(Saved data entries)
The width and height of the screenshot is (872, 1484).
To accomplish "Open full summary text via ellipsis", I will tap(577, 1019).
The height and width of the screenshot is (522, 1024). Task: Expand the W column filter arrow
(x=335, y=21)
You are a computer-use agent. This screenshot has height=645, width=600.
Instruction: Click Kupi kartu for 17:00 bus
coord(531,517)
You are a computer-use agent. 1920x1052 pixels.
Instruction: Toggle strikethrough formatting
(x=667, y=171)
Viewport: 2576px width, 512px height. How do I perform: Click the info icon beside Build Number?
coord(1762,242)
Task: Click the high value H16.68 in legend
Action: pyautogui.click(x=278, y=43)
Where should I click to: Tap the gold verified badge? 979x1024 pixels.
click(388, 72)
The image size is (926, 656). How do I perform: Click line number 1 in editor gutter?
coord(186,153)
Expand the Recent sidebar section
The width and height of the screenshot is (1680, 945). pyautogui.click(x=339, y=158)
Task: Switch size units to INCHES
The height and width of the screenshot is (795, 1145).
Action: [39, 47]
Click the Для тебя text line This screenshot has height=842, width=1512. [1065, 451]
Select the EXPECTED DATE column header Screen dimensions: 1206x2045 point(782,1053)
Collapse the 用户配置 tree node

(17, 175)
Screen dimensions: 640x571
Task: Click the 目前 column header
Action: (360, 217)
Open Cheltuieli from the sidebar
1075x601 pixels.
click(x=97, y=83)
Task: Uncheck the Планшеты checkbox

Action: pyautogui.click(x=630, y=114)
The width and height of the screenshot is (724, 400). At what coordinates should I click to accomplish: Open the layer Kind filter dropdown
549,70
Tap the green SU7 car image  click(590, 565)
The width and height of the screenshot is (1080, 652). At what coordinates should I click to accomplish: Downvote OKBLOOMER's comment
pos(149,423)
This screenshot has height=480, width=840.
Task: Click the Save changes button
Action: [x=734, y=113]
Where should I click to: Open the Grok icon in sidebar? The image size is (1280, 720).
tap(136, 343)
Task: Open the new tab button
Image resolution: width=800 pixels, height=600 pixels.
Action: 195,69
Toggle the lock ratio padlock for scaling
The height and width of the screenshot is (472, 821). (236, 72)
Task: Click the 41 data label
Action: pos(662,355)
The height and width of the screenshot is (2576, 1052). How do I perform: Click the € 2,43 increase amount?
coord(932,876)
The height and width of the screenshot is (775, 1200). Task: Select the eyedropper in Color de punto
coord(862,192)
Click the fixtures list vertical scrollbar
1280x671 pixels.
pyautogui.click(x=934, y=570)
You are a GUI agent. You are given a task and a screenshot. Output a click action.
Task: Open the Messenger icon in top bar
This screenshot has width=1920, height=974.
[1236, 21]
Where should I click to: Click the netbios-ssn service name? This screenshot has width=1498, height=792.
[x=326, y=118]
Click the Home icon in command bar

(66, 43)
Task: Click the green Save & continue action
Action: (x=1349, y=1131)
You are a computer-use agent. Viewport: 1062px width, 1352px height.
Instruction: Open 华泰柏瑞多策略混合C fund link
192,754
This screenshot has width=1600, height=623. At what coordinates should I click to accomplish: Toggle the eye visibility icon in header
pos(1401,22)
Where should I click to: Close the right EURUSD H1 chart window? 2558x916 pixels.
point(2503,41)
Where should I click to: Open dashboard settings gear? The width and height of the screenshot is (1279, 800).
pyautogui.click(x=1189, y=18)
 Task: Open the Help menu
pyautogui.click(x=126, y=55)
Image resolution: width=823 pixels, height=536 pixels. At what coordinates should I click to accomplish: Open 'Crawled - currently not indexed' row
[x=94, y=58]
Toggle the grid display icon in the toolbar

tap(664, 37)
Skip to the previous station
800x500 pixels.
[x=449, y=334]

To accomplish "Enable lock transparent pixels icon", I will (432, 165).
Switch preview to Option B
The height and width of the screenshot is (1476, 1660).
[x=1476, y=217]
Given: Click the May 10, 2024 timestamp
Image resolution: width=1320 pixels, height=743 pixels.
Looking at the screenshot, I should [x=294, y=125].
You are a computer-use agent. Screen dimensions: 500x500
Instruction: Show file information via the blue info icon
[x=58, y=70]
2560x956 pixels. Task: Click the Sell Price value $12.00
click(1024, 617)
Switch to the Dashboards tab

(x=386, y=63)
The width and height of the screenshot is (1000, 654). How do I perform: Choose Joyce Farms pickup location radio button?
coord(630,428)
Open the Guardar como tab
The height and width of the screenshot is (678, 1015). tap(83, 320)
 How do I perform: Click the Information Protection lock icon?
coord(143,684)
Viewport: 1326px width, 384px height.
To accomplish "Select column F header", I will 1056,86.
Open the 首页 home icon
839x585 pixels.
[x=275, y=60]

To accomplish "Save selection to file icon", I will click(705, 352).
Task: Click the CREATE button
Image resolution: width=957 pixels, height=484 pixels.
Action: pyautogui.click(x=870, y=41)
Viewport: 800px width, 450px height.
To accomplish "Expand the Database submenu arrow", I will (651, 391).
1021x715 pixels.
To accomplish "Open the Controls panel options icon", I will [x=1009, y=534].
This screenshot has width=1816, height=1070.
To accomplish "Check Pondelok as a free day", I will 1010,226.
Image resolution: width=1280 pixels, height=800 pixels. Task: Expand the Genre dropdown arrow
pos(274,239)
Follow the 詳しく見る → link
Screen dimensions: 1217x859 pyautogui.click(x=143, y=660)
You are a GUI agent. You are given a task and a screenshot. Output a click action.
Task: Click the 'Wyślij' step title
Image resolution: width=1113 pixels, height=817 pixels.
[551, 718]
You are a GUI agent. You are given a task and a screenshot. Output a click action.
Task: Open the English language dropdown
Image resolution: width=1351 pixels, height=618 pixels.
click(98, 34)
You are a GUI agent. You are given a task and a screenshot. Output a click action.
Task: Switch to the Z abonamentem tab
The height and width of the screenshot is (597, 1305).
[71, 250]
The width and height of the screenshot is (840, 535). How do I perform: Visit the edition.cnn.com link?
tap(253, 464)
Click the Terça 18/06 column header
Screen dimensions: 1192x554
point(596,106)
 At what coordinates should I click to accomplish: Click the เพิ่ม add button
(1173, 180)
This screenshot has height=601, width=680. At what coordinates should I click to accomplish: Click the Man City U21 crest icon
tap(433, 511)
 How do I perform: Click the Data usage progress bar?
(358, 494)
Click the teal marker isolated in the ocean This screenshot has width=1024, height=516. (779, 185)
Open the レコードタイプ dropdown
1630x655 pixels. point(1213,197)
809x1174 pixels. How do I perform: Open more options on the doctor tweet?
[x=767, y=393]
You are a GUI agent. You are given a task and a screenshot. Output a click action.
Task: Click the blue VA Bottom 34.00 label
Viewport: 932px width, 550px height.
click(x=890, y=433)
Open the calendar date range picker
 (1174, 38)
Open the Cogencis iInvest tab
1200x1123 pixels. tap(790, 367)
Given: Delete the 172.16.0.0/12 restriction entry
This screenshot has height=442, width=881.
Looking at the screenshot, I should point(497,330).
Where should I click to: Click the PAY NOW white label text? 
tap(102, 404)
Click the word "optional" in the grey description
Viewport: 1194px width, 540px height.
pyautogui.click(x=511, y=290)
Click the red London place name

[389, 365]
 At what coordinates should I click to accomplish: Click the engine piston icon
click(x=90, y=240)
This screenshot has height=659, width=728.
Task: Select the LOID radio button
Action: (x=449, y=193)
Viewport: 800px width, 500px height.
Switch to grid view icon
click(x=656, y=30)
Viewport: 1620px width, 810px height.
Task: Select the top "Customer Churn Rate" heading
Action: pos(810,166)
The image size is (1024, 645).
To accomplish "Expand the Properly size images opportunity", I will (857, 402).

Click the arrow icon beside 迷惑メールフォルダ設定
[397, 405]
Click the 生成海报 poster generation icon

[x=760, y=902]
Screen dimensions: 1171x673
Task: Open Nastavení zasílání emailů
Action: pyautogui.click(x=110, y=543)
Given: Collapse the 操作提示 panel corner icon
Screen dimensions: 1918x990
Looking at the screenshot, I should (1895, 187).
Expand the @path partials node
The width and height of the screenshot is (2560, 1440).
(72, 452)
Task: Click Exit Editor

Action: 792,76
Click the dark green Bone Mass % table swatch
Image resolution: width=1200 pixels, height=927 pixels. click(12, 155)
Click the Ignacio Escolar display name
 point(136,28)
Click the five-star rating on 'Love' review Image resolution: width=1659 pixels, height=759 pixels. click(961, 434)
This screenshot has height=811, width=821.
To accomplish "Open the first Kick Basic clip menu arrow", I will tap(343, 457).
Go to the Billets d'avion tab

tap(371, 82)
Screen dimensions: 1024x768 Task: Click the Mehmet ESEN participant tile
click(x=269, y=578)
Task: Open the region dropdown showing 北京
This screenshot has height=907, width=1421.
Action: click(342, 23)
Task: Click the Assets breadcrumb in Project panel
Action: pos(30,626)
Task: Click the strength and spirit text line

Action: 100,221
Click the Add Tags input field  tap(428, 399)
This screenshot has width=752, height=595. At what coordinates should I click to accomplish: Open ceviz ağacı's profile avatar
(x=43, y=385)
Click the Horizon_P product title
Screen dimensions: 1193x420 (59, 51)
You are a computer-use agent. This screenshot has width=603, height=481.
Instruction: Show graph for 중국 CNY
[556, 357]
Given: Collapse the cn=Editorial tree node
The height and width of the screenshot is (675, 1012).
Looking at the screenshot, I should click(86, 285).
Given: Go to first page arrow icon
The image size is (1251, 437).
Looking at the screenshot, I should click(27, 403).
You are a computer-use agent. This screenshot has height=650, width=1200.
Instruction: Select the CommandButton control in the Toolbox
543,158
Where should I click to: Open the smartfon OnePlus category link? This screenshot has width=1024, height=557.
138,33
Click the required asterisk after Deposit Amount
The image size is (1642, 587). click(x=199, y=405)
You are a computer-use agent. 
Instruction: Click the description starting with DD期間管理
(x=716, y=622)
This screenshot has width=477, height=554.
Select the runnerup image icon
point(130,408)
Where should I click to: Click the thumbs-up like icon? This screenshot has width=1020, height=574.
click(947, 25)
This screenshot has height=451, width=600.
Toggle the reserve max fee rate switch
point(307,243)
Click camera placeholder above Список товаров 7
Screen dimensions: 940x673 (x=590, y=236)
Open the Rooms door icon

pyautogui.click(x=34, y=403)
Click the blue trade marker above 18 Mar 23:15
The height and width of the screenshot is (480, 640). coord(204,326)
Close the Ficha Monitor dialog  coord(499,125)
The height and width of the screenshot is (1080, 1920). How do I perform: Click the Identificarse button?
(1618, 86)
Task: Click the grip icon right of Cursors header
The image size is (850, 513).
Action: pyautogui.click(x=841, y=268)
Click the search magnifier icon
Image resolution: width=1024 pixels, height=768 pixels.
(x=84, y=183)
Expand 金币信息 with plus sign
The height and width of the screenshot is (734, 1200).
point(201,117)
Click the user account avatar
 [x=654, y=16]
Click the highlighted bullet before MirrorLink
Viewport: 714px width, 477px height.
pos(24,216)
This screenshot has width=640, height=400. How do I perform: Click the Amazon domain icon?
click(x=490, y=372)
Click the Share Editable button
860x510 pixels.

### Exercise instructions
Once the line with "The image size is (926, 656)." is found in the records above, print exactly that line and every line after it through the line with "Task: Switch size units to INCHES".

### Result below
The image size is (926, 656). How do I perform: Click line number 1 in editor gutter?
coord(186,153)
Expand the Recent sidebar section
The width and height of the screenshot is (1680, 945). pyautogui.click(x=339, y=158)
Task: Switch size units to INCHES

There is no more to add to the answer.